Excerpted passage →
- - -

I'm curious, any systematic evidence for a bias in the validity of published studies? Has anyone published a paper looking for significant differences in publishing patterns or proposed hypotheses to explain those patterns? Could the issue be financial, with journals having fewer resources and staff available for editing or validating peer reviewed papers? Could it be down to political pressure?

Has anyone compared the incidence of these papers with the quackery and commercial bias occasionally practised by western drug companies? (The olanzapine debacle springs to mind)


Or the cosmetics industry... Some of the words they come up with to describe ingredients.... pffft.
 
This was exactly the kind of meta study I had in mind. The statistics would be complex, but I'm not sure they would be impossible to a sufficiently skilled and resourced researcher, you'd just have to have someone who fully understood how to go beyond the basics of looking for trends based on two or three variables and how to correctly control for and weight multiple covariants.

One could identify measures of validity such as replicability (which after all is already pretty much established as a benchmark of scientific merit) or numbers of citations (easily possible given the sort of search functions available in most academic libraries these days) and look for significant differences between individual countries and aggregated political groupings, significant differences between academic disciplines, correlations based on population size and various metrics of socioeconomic success, national crime rates, availability and nature of research grants, whether they are publicly or privately funded, etc.

I'm actually mildly curious if anything along these lines already exists in the literature and I'm not at all sure it is out of the question.

It would be a huge undertaking but one might imagine a wealth of possible hypotheses becoming testable, from broad questions such as looking for significant differences between political systems (such as whether we see significant differences in the rates of fraudulent publishing between privately and publicly funded research and does that relationship hold between broadly capitalist and socialist systems) to more specific and detailing modelling of optimal conditions for both pure and applied research.
In the UK, with tenure having been largely abolished, there is a great deal of pressure on academic researchers to publish frequently or lose their jobs. There is a tendency for low quality research to be published in whatever journal will accept it. The quality doesn't matter to management, only the quantity. Hence the Russian joke about British scientists, based on research papers into subjects such as "Do duck quacks echo?" The ultimate culprit for the assault on the academic system was Mrs Thatcher, who did research in the chemistry of soft-scoop ice cream before she decided to impose herself on the nation as a politician. The bitch is dead but her legacy lingers on.
 
That the prime number 37 seems to occur so many times is very strange but is it just the human disposition to seek patterns and meaning that's going on here? I suspect that explanation to be the case. Like a conspiracy theory, a form of confirmation bias if not selection bias is probably at play but, dab nagit, it is an intriguing observation.
Agreed on all points.
 
Not sure what the Russians make of American scientists.
I suspect that in Russian the term for "American scientist" is usually meaningless except as the punchline of a joke.

I'm wondering if the frequency of numbers occurring in DNA when analysed in a consistent way follows a Zipf distribution. If so, some number has to be the most probable and 37 just might happen to be it.
Honestly, I'm pretty sure the most common number would turn out to be either 2 or 4. I suspect 37 is cherrypicked from carefully filtered data because it seems less likely to be random.
 
I think the whole story is silly because if you analyzed any complex structure with patterns you are bound to find repeating numbers of different values.

- - -

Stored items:

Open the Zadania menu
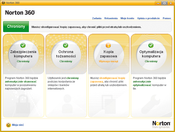Viewport: 175px width, 132px height. click(x=97, y=18)
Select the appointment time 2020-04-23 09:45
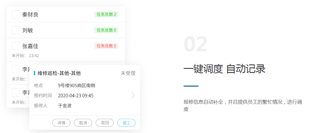 tap(76, 96)
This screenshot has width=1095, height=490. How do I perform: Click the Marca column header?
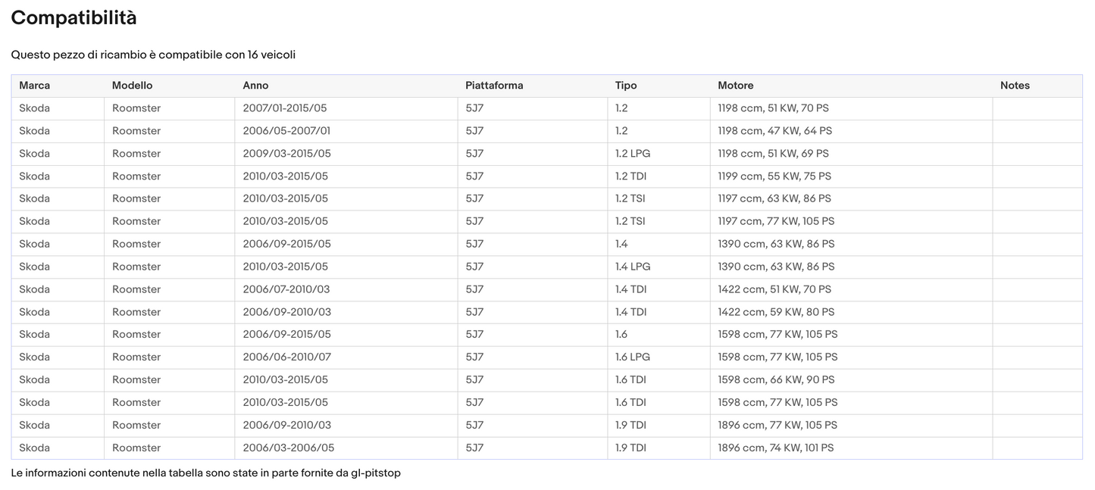(x=35, y=86)
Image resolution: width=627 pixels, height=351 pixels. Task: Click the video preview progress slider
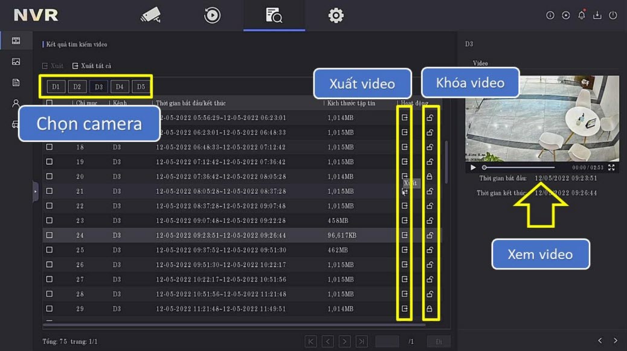[519, 167]
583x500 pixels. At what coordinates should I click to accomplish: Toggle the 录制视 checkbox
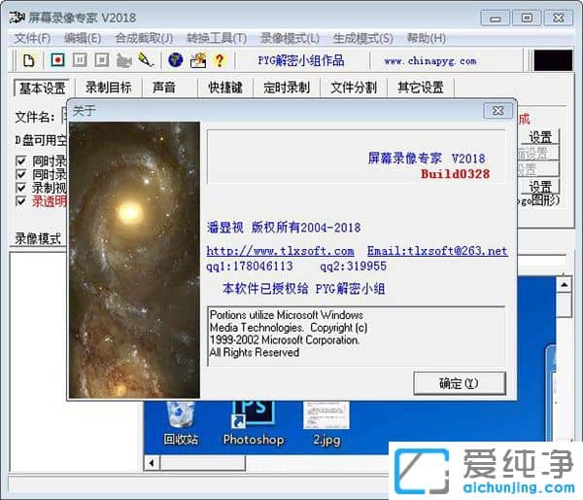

- - -

Problem description →
Write out the part of the discussion between "Has anyone compared" and "springs to mind)", inclusive. Please rely only on the discussion for what comes next.

Answer for the task →
Has anyone compared the incidence of these papers with the quackery and commercial bias occasionally practised by western drug companies? (The olanzapine debacle springs to mind)